▸ WORK TO COMPLETE
All entries below must be reproduced without a single change.

▸ DATA EXCERPTS
────────────────

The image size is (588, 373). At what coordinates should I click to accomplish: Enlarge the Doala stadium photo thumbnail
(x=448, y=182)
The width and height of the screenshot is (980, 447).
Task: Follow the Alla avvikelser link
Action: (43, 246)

────────────────

▸ RESULT OF THE TASK
The image size is (588, 373). At what coordinates should I click to accomplish: Enlarge the Doala stadium photo thumbnail
(x=448, y=182)
The width and height of the screenshot is (980, 447).
Task: Follow the Alla avvikelser link
Action: (43, 246)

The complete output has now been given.